The further I made it into the neighborhood the worse the damage and the darker the night became. The only light I had was on my cell phone guiding me toward my family. I fell to my knees when I reached the driveway leading up to what used to be our home. The one place that was supposed to keep us safe and protect us from the elements was now a death trap. The roof and walls had all collapsed, trapping my family inside.
I franticly started yelling “ELAINE, KRISTA," in hopes that God had performed some type of miracle and spared my family.
I heard a faint cry coming from what used to be the hallway. I immediately started tearing my way through the rubble calling out their names. When I finally reached them, Elaine was lying on top of Krista protecting her from the storm's wrath.
“It’s going to be okay, baby. I’ll get you out of here,” I cried.
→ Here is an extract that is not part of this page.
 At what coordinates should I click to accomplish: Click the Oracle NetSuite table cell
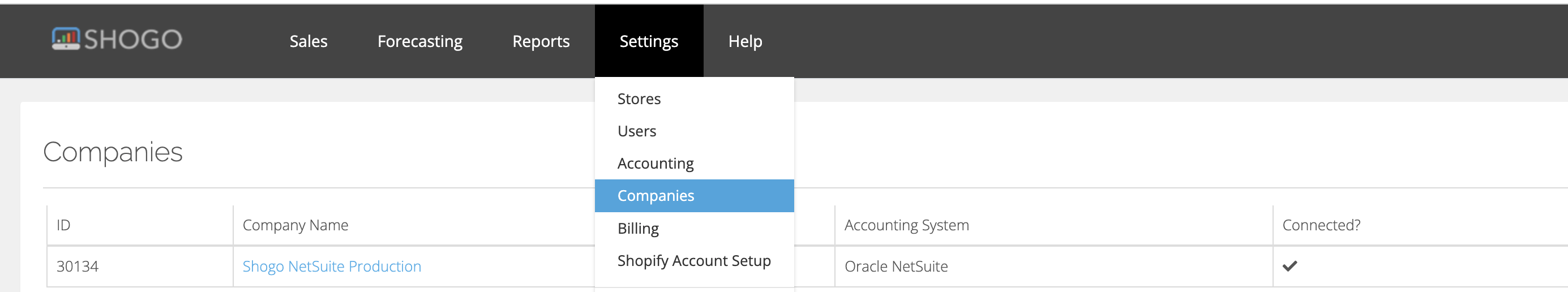(1053, 267)
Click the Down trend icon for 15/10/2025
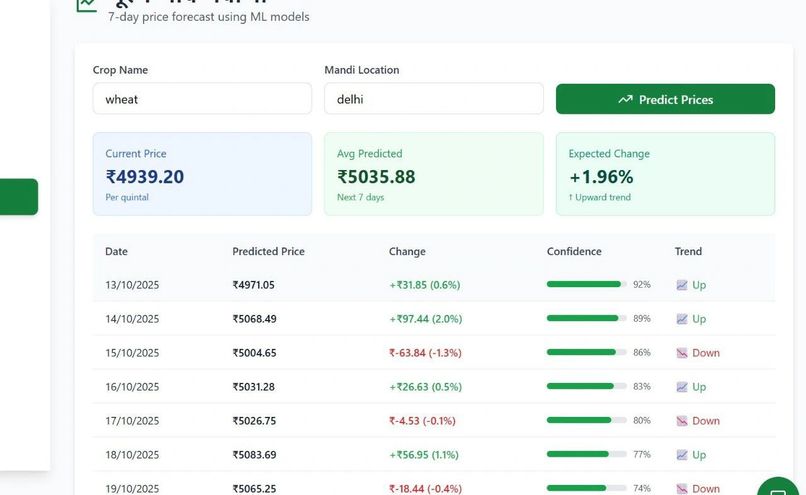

I reached down to pick Elaine up off Krista; her body was limp and cool to the touch. I knew then she was gone. I held her close to my chest, rocking her back and forth, holding her ever so tight when the statue she gave me on our wedding day fell out of her left hand. My heart shattered when the words inscribed on the statue engulfed my memory. ----- 'No one knows what tomorrow holds, so make the most of every moment together. Love you, Love me.' My heart was raw, raw with pain that I had never felt before; the loss of my life, my partner, my only love.
Krista started crying “Daddy, Daddy.”
Sobbing, I picked Krista up in my arms and held her close against my chest.
"It's okay baby," I murmured as bittersweet feelings of love lost and love saved flooded my entire being.
The dawn was breaking over the horizon, and a new day and new way of life was forming.